A skeleton was found in a cave on King Island, Tasmania, in 1989. It was radiocarbon dated to 14270 +/- 640 BP (ANU-7039). At that time the cave would have been on the side of a plateau overlooking a plain. King Island was at the time connected to Tasmania and the mainland by dry land. It would have been about 20 km from the sea.

The remains were discovered by Robin Smith and studied by Thorne in situ with the permission of the Tasmanian Aboriginal  Centre, after which it was reburied. The bones were carbon dated from charcoal that was found adhering to some of the bones. The remains found were a cranium, mandible, a femur, fibula tibia, some vertebrae, and a number of other fragmentary bones. The bones were believed to be of a man about 25-35 years old at the time of death. The fully rounded cranium and flat face, that was flat and not prognathous and there was no brow ridge development, all leading Thorne to conclude the remains were of a gracile man.

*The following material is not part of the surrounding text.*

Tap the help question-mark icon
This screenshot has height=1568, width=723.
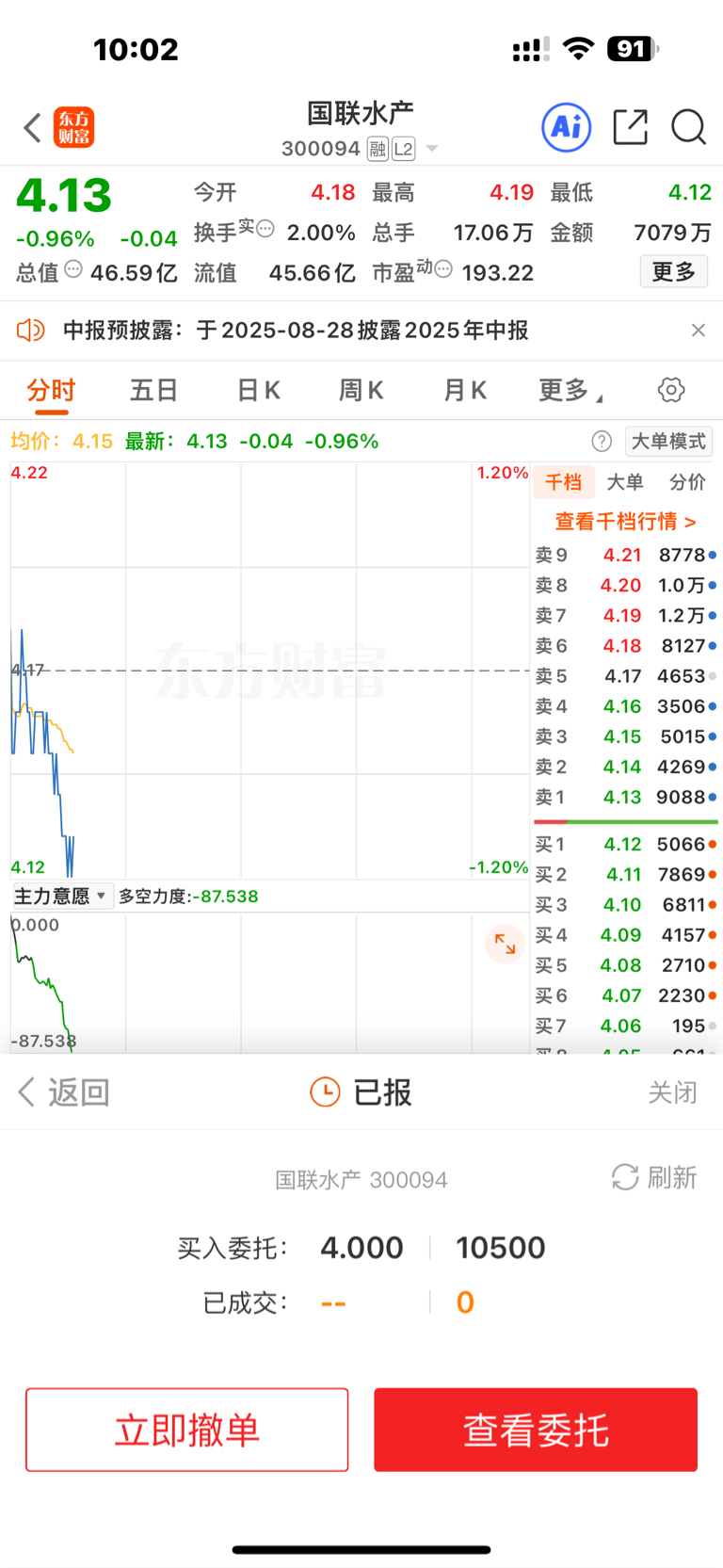(602, 441)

The sex of the remains were later challenged by Peter Brown, but according to Flood the scale in the photos taken in the field confirm Thorne's findings that they were the bones of a man. The head of the relatively short femur is 49 mm in diameter, placing it outside the range for women.

This burial was apparently of the secondary disposal type, the bones being collected in a pile then covered by a pile of rocks inside the cave. There were small pieces of ochre on the cranium and femur, apart from these there were no grave goods. It is uncertain if the ochre was placed on the bones or had been on the body prior to decomposition, as had been recorded by explorers. A skull and a number of other bones were found. The skull was from a man about 25-35 years of age, and was of a gracile type. The fact that this skeleton was of the gracile type has been claimed by some as further evidence that the most southerly people were of the gracile type. This would imply that the first of the people to arrive in Australia were gracile, the later arrivals being more robust.

The form of the femur, short, robust femurs with big heads, is similar to that in modern people living at high latitudes or elevations, e.g., Inuit and Sherpas. It is an adaptation to the cold. These people had been living in Tasmania for 35,000 years and appear to have become short and stocky by 14,0000 BP, adapting to life in the cold Roaring Forties latitude.

This burial is the oldest evidence of the form of the earliest inhabitants of Tasmania. It also provides evidence for the early use of  secondary disposal burials and probably the use of ochre in burial rites.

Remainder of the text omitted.